Ringg sécurise 10 millions de dollars pour étendre ses capacités d’IA vocale
La start-up d’IA vocale Ringg a levé 10 millions de dollars auprès de Peak XV Partners dans le cadre d’une extension de son tour de financement de série A, après une précédente levée de 5,5 millions de dollars plus tôt cette année, portant le total à 15,5 millions de dollars. Ce soutien financier intervient alors que l’entreprise cherche à capitaliser sur la préférence croissante des consommateurs en Inde pour la communication téléphonique, où plus de 76 % des consommateurs préfèrent s’adresser aux entreprises par téléphone.
Avec un volume actuel d’environ 20 millions de tentatives d’appel chaque mois, Ringg se concentre sur l’amélioration de ses capacités d’automatisation dans le support et la communication, anticipant une demande en croissance continue. L’entreprise a initialement été lancée en tant que start-up de synthèse vocale nommée DesiVocal, mais a évolué vers la création d’agents d’IA vocale pour les entreprises en raison des coûts élevés liés à la formation de modèles de parole propriétaires. Ce changement a conduit à des partenariats avec des clients clés, dont la fintech indienne Cred et le géant de l’e-commerce Flipkart.

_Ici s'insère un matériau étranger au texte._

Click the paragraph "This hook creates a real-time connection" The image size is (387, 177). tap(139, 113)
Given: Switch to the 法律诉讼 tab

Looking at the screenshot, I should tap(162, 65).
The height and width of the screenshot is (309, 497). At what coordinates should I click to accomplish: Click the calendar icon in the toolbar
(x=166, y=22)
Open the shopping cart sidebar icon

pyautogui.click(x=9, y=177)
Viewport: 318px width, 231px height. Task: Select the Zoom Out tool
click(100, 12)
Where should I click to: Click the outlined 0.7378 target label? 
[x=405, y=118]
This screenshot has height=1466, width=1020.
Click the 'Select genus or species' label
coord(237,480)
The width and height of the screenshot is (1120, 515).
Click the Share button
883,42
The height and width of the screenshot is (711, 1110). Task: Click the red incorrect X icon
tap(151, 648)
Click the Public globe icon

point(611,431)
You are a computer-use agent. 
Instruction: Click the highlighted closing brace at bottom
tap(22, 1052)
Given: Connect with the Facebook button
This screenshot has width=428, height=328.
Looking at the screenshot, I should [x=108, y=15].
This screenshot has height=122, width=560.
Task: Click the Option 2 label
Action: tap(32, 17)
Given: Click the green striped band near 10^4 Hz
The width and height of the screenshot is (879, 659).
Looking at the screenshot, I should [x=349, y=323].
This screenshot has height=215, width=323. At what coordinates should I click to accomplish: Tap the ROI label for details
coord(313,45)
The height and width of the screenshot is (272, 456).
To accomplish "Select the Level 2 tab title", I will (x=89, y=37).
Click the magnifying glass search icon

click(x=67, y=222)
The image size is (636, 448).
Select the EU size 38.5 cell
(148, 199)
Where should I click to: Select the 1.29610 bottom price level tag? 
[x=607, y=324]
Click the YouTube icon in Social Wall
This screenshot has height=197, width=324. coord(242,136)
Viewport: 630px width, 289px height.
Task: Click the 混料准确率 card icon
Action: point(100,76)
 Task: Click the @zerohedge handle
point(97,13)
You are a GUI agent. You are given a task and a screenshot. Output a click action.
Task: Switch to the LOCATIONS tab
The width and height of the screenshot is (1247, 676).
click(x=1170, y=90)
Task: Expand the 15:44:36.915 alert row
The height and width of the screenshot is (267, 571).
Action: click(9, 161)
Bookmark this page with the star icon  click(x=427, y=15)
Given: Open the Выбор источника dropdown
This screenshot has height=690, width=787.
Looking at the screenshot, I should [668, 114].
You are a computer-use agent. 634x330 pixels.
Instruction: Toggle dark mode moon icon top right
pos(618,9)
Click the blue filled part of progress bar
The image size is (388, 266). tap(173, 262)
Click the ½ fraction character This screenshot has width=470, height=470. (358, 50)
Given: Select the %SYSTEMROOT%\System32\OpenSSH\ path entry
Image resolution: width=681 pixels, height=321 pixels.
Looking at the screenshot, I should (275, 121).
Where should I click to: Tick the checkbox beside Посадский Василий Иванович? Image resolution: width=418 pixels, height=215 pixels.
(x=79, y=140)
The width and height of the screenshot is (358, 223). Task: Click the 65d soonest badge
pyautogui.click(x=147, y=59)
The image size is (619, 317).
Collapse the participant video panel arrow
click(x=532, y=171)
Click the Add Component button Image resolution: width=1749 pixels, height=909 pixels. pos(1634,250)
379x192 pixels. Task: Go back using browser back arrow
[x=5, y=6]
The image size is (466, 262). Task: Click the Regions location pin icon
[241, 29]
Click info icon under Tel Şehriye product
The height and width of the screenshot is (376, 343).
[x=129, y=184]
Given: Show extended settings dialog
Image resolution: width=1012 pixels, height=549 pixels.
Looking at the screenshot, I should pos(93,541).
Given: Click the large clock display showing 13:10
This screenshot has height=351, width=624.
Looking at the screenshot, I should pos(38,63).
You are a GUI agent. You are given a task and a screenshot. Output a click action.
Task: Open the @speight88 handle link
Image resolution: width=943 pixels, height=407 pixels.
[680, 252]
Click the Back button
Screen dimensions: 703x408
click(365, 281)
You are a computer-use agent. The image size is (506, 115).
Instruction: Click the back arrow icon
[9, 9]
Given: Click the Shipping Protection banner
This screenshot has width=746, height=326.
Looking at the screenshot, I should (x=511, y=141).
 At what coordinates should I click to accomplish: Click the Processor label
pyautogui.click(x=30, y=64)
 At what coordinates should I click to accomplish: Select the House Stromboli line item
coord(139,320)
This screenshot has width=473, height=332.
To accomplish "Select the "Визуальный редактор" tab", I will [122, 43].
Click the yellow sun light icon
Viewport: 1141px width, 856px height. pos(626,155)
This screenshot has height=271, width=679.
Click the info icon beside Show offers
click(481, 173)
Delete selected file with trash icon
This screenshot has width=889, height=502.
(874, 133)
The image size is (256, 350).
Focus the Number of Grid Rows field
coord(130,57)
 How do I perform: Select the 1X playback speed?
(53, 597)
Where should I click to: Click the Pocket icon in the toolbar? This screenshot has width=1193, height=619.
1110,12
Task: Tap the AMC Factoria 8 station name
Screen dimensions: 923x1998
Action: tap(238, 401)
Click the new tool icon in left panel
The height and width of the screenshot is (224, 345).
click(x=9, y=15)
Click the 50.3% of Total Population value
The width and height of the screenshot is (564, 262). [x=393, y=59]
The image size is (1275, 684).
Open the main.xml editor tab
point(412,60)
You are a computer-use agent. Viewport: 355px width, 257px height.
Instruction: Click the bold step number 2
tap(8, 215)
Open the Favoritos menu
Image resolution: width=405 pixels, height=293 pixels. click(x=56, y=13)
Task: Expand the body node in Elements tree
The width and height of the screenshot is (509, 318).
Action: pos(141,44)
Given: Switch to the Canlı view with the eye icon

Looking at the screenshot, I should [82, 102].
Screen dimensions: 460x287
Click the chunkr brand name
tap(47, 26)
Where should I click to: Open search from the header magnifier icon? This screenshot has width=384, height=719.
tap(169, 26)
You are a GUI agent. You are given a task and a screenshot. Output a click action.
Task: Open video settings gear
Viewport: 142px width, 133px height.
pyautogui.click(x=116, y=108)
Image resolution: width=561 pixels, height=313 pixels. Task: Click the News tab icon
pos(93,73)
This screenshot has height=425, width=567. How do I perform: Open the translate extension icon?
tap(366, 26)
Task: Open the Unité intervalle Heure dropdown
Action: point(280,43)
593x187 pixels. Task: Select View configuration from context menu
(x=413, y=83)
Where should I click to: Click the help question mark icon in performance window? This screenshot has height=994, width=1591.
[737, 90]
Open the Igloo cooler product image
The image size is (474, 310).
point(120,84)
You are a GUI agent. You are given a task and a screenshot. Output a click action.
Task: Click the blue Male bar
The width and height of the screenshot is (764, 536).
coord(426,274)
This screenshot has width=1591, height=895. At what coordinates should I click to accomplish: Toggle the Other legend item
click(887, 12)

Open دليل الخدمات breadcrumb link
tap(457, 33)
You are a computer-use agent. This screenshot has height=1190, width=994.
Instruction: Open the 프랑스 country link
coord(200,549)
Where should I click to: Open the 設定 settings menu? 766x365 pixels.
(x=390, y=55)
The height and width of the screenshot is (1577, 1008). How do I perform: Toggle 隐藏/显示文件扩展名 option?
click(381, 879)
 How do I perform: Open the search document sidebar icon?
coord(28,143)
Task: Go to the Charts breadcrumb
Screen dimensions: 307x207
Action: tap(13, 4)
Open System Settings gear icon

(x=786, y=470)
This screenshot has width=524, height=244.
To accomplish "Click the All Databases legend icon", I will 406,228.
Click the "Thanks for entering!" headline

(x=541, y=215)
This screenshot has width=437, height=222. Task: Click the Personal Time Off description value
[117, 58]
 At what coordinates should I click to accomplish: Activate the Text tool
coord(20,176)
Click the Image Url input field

Selon le co-fondateur Siddharth Tripathi, les premiers objectifs de Ringg concernaient des tâches à fort volume et faible complexité, telles que les appels sortants et les recouvrements de prêts. Toutefois, la start-up a rapidement compris la nécessité de se lancer dans des flux de travail plus complexes pour assurer sa viabilité commerciale à long terme. Cela a donné lieu au développement de services tels que la prise de rendez-vous pour les prestataires de soins de santé et la récupération de paniers abandonnés pour les plateformes d’e-commerce.
À l’heure actuelle, les agents vocaux de Ringg sont utilisés dans 1 200 cliniques liées à l’application de santé Practo, aidant les patients à gérer leurs rendez-vous et les soins post-consultation. Bien que les appels vocaux représentent plus de 70 % des opérations actuelles de Ringg, l’entreprise diversifie ses canaux de communication, y compris le chat et WhatsApp, tout en automatisant le support basé sur les navigateurs pour des clients tels que Shell.
Tripathi a déclaré : « Nous essayons de nous positionner comme une plateforme pour les agents qui apportent des résultats ou qui font avancer les choses plutôt que comme des agents vocaux pour les entreprises. » La plupart des clients de Ringg proviennent de l’Inde, avec quelques clients au Moyen-Orient et aux États-Unis. Cependant, la start-up concentre principalement ses efforts sur la collaboration avec les centres de capacités mondiales en Inde, qui servent de hubs offshore pour les multinationales recherchant des services de back-office et de support.
Avec l’ambition de posséder un jour l’intégralité de sa pile vocale, y compris l’infrastructure sous-jacente, Ringg opère actuellement comme une couche d’orchestration qui achemine les demandes vers différents modèles en fonction de la tâche à accomplir. Rishen Kapoor, principal chez Peak XV, a souligné la profondeur technique dont dispose Ringg, qui lui permet de s’attaquer efficacement à des flux de travail complexes au sein des entreprises.
Le paysage concurrentiel de l’IA vocale en Inde comprend plusieurs acteurs tels que Deepgram, ElevenLabs, ainsi que des acteurs locaux comme Sarvam et Smallest.ai, tous rivalisant pour une part de marché. Alors que diverses entreprises se spécialisent dans différents aspects de l’IA vocale, la concurrence s’étend au-delà de la technologie, englobant les relations avec les clients et les résultats, ce qui crée de la valeur dans l’industrie.
Actuellement employant 40 personnes, Ringg a élargi son effectif de plus de 15 salariés au cours des trois derniers mois seulement, recherchant des ingénieurs déployés sur le terrain possédant des compétences à la fois techniques et en gestion de produit, ainsi que des chercheurs visant à réduire les coûts opérationnels associés à leurs modèles vocaux.